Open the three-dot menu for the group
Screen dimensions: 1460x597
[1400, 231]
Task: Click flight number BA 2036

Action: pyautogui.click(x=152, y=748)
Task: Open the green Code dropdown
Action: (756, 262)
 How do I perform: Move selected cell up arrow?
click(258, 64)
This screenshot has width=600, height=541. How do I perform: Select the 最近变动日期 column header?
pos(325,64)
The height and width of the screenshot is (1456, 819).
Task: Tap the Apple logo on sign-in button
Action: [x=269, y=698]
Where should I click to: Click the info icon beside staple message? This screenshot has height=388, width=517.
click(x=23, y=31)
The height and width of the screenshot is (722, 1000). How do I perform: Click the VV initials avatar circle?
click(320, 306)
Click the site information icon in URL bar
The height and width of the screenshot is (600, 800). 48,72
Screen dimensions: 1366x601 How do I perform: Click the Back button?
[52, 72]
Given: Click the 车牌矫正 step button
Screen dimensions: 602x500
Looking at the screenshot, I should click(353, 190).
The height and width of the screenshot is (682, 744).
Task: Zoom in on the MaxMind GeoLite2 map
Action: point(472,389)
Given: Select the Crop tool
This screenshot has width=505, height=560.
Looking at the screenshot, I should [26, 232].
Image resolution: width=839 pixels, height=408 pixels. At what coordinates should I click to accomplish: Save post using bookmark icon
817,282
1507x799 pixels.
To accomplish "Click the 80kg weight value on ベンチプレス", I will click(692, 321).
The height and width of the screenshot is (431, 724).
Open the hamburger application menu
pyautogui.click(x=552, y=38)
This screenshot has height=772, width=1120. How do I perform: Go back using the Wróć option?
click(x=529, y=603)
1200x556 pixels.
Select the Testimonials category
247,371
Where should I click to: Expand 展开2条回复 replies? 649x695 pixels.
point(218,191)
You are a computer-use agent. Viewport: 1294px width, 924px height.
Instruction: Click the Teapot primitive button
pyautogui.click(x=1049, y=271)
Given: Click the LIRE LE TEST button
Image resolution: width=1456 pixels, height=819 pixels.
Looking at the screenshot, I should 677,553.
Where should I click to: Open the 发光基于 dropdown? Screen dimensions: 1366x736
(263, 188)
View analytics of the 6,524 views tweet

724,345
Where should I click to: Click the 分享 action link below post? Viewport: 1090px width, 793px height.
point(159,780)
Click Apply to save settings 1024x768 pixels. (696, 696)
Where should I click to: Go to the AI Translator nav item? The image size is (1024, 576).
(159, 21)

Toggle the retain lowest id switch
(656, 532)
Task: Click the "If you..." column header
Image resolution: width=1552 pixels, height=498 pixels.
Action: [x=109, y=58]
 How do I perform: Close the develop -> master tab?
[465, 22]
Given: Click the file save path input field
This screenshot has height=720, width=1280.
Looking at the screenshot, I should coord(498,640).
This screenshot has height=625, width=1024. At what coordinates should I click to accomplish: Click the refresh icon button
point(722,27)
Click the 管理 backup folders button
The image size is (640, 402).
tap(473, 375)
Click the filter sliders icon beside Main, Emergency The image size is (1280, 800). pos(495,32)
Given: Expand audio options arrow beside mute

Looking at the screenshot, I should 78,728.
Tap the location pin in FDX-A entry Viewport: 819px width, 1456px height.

********************

- **Exercise prompt**:
At the line containing "Toggle the retain lowest id switch", start transcribing exactly, and continue through the last line of the listing. Stop there and add nothing.

- **Your response**:
Toggle the retain lowest id switch
(656, 532)
Task: Click the "If you..." column header
Image resolution: width=1552 pixels, height=498 pixels.
Action: [x=109, y=58]
 How do I perform: Close the develop -> master tab?
[465, 22]
Given: Click the file save path input field
This screenshot has height=720, width=1280.
Looking at the screenshot, I should coord(498,640).
This screenshot has height=625, width=1024. At what coordinates should I click to accomplish: Click the refresh icon button
point(722,27)
Click the 管理 backup folders button
The image size is (640, 402).
tap(473, 375)
Click the filter sliders icon beside Main, Emergency The image size is (1280, 800). pos(495,32)
Given: Expand audio options arrow beside mute

Looking at the screenshot, I should 78,728.
Tap the location pin in FDX-A entry Viewport: 819px width, 1456px height.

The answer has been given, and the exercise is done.